Tag Archives: video advertising

From Spacing to Scheduling: The Effect of Seller Posting Time Strategies for Short Video Advertising

Yuan, Lin, Gene Moo Lee, Hao Xia, Qiang Ye. “From Spacing to Scheduling: The Effect of Seller Posting Time Strategies for Short Video Advertising”, Accepted at CIST 2023.

We examine how a seller’s posting time strategies of short video advertising affect consumer engagement and product sales. Drawing on the two-factory theory, we develop hypotheses on the effects of ad spacing and scheduling on ad effectiveness. The empirical results based on a unique short video ad dataset from Douyin, the Chinese counterpart of TikTok, indicate that there exists an inverted U-shape relationship between ad spacing and sales. Also, certain posting times significantly increase ad effectiveness. Interestingly, the effects of posting time strategies manifest under specific conditions: the effects of ad spacing on consumer purchase are strengthened for products with higher discounts, while this moderating effect is diverse for different posting times. These results provide nuanced insights to help ad managers make strategic decisions on ad posting times in the important context of social commerce.

When Does Congruence Matter for Pre-roll Video Ads?

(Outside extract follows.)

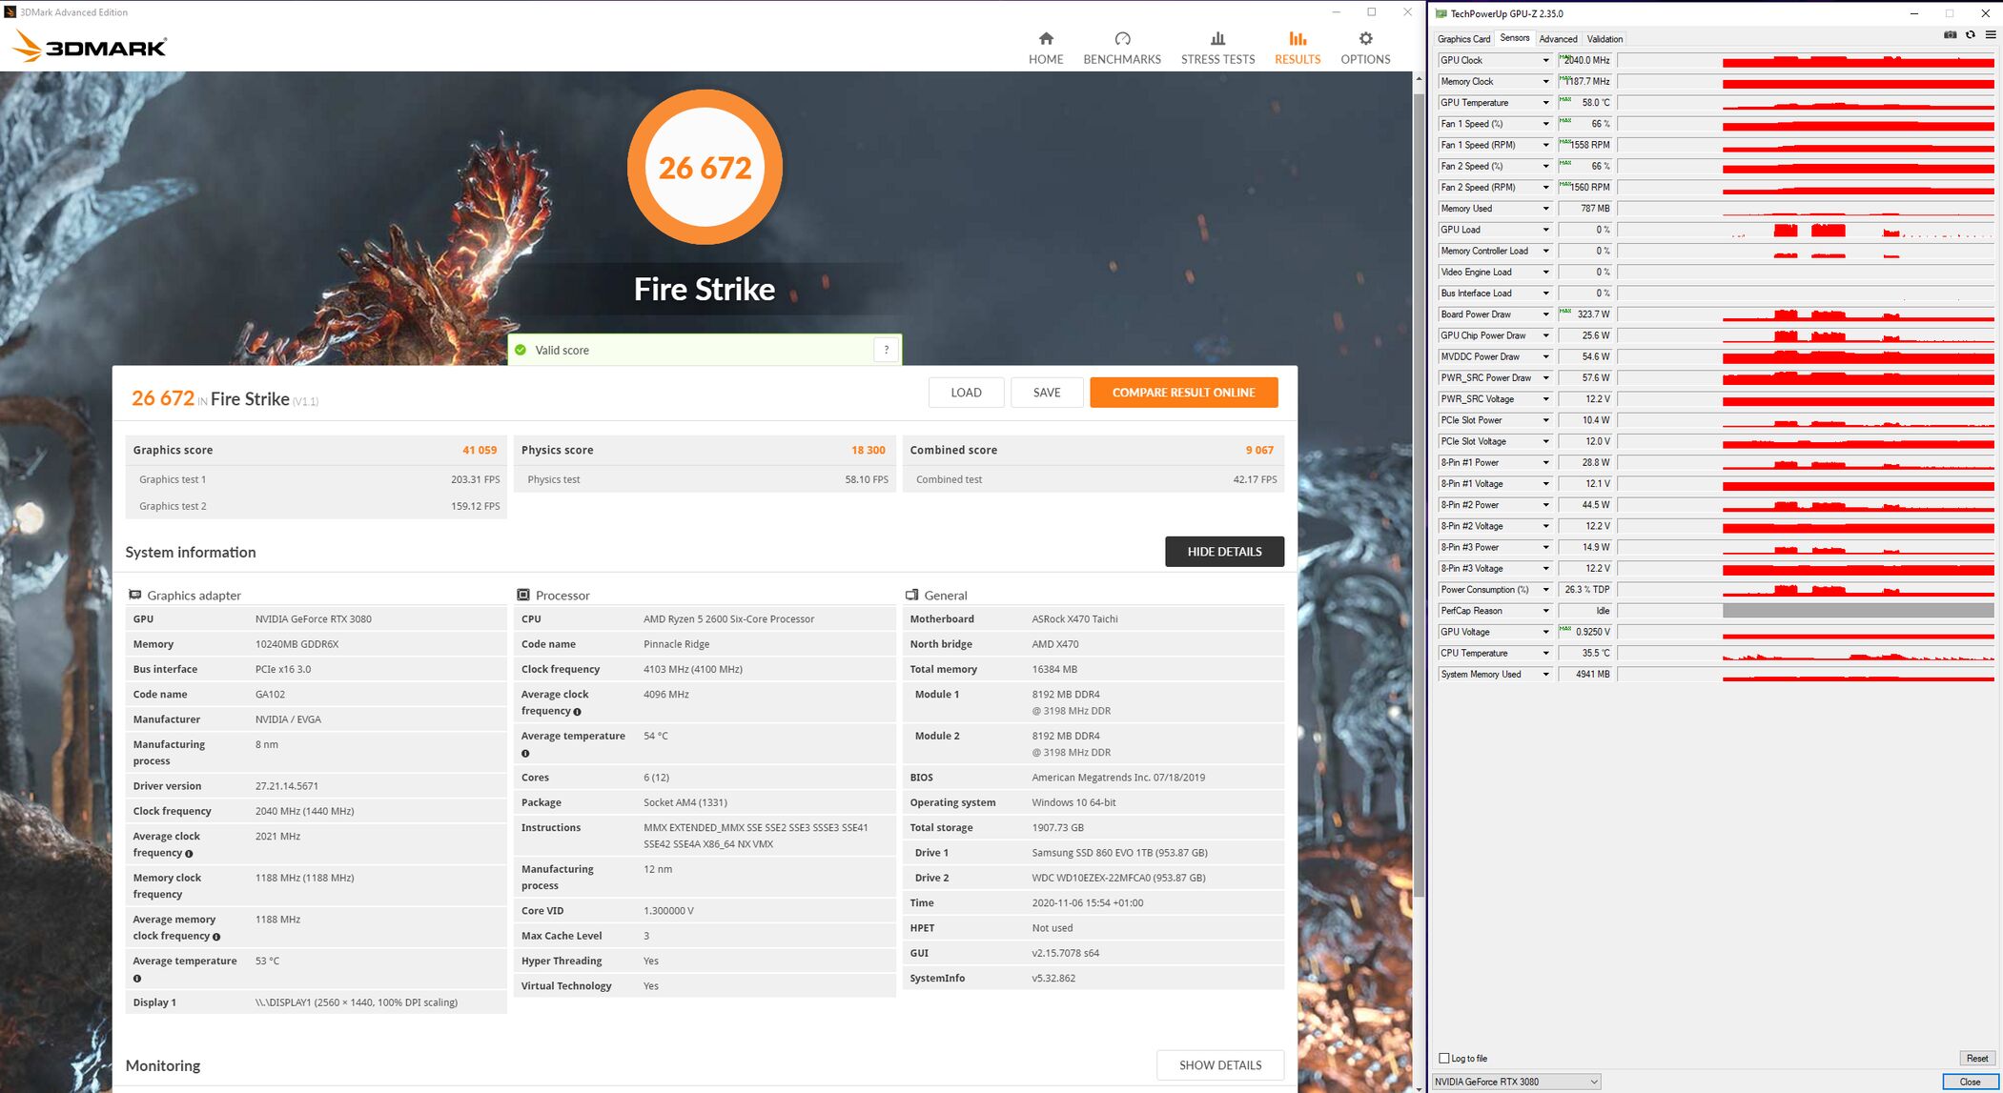This screenshot has height=1093, width=2003.
Task: Click COMPARE RESULT ONLINE button
Action: pos(1183,393)
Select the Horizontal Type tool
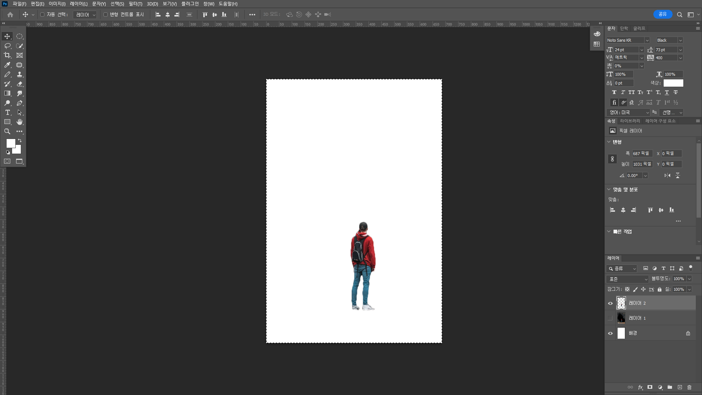This screenshot has width=702, height=395. [7, 113]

The Effect of Multimodal, Ad-Content Congruence on the Ad Completion

Park, Sungho, Gene Moo Lee, Donghyuk Shin, Sang-Pil Han. “When Does Congruence Matter for Pre-roll Video Ads? The Effect of Multimodal, Ad-Content Congruence on the Ad Completion, Working Paper [Last update: Jan 29, 2023]

  • Previous title: Targeting Pre-Roll Ads using Video Analytics
  • Funded by Sauder Exploratory Research Grant 2020
  • Presented at Southern Methodist University (2020), University of Washington (2020), INFORMS (2020), AIMLBA (2020), WITS (2020), HKUST (2021), Maryland (2021), American University (2021), National University of Singapore (2021), Arizona (2022), George Mason (2022), KAIST (2022), Hanyang (2022), Kyung Hee (2022), McGill (2022)
  • Research assistants: Raymond Situ, Miguel Valarao

Pre-roll video ads are gaining industry traction because the audience may be willing to watch an ad for a few seconds, if not the entire ad, before the desired content video is shown. Conversely, a popular skippable type of pre-roll video ads, which enables viewers to skip an ad in a few seconds, creates opportunity costs for advertisers and online video platforms when the ad is skipped. Against this backdrop, we employ a video analytics framework to extract multimodal features from ad and content videos, including auditory signals and thematic visual information, and probe into the effect of ad-content congruence at each modality using a random matching experiment conducted by a major video advertising platform. The present study challenges the widely held view that ads that match content are more likely to be viewed than those that do not, and investigates the conditions under which congruence may or may not work. Our results indicate that non-thematic auditory signal congruence between the ad and content is essential in explaining viewers’ ad completion, while thematic visual congruence is only effective if the viewer has sufficient attentional and cognitive capacity to recognize such congruence. The findings suggest that thematic videos demand more cognitive processing power than auditory signals for viewers to perceive ad-content congruence, leading to decreased ad viewing. Overall, these findings have significant theoretical and practical implications for understanding whether and when viewers construct congruence in the context of pre-roll video ads and how advertisers might target their pre-roll video ads successfully.